Однако на этот раз приклад не достиг цели. Тонкая, хрупкая с виду рука Чиуна перехватила деревянное ложе, оно с глухим стуком упало на размягченный гудрон дорожки и осталось лежать на ней. Охранник изумленно взирал на оставшийся в его руке металлический ствол.

Чиун шагнул к охраннику, протянул руку и положил ее на его левое плечо. Солдат открыл рот, чтобы закричать. Чиун слегка пошевелил пальцами, и охранник понял, что не может издать ни звука.

– Я повторю тебе свой вопрос, но только один раз. Кто здесь главный?

Он немного ослабил хватку, чтобы охранник смог ответить.

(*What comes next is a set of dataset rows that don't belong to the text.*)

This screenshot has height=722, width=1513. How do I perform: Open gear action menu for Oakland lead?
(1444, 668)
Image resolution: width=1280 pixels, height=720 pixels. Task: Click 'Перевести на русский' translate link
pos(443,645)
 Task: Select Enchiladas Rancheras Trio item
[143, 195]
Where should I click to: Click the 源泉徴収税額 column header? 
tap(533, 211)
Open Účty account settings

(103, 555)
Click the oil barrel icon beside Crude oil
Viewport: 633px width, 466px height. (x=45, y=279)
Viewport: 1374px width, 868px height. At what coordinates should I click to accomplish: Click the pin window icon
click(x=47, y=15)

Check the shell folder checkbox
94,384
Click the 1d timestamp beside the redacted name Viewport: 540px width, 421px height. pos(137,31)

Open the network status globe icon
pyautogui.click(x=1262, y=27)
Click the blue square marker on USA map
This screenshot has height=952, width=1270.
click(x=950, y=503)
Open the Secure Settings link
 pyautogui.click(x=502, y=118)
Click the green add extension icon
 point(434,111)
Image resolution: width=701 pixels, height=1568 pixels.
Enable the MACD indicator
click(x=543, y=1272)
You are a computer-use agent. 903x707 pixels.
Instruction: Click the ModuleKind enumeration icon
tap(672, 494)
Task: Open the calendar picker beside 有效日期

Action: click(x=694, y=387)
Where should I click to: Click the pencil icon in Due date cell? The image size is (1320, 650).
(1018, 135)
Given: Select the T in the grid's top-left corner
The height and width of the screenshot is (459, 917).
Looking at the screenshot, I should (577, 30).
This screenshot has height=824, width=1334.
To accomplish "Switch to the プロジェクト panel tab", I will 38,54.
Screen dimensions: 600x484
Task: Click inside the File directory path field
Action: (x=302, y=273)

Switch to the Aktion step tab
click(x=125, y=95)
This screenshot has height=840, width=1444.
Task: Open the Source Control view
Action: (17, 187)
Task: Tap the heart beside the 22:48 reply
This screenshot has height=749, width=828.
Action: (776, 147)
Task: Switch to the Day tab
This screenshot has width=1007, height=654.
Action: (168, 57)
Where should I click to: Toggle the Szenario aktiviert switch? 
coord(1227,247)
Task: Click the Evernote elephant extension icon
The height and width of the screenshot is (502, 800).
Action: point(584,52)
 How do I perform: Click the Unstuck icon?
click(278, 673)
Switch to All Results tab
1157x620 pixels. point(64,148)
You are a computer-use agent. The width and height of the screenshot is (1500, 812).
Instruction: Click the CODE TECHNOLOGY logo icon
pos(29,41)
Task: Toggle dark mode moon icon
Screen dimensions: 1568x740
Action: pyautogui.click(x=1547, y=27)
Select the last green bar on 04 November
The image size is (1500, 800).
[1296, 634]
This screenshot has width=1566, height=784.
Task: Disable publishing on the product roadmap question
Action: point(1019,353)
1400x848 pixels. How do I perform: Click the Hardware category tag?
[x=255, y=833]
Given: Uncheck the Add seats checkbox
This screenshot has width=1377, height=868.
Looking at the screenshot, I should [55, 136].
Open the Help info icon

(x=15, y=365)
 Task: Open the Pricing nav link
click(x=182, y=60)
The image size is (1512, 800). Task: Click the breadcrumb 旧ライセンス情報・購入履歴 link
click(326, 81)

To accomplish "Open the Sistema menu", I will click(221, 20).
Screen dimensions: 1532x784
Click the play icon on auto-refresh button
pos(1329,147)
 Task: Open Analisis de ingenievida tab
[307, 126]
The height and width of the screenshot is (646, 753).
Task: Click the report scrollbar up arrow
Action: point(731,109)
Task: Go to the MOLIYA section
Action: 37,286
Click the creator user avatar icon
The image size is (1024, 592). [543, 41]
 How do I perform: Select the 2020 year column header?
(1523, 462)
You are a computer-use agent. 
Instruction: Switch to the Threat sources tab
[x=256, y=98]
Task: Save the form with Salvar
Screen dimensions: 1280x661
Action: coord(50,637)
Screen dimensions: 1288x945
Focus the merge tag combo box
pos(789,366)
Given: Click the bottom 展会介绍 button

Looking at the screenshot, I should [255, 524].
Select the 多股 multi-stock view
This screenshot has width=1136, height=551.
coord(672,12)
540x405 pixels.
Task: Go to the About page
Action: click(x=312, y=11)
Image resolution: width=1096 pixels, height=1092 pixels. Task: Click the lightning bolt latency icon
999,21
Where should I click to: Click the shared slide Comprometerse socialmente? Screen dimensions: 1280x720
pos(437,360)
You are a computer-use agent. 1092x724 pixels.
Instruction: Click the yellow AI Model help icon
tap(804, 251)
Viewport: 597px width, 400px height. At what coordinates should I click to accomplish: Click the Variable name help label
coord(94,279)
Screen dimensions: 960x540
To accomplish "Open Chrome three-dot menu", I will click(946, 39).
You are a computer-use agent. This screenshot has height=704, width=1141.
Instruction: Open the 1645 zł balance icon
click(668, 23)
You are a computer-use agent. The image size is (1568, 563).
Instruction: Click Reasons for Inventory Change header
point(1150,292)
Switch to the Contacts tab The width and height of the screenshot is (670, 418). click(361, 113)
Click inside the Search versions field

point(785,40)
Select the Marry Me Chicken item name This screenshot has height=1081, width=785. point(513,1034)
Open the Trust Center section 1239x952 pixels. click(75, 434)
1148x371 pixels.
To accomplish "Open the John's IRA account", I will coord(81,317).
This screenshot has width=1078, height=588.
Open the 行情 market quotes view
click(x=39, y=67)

– Я – сержант, старший по званию.

– Очень хорошо, – сказал Чиун. – А теперь смотри мне в глаза и запоминай: твои люди возьмут мой багаж. Это – ценные старинные сундуки, с ними надо обращаться очень бережно. Если они уронят хотя бы один сундук, тебе придется худо. Если они не сумеют выполнить мое поручение, тебе будет еще хуже. А если они сделают все, как надо, ты останешься жить и увидишь зарю нового дня своей бесполезной жизни. Ты понял меня? – спросил Чиун, для большей убедительности сжав плечо охранника.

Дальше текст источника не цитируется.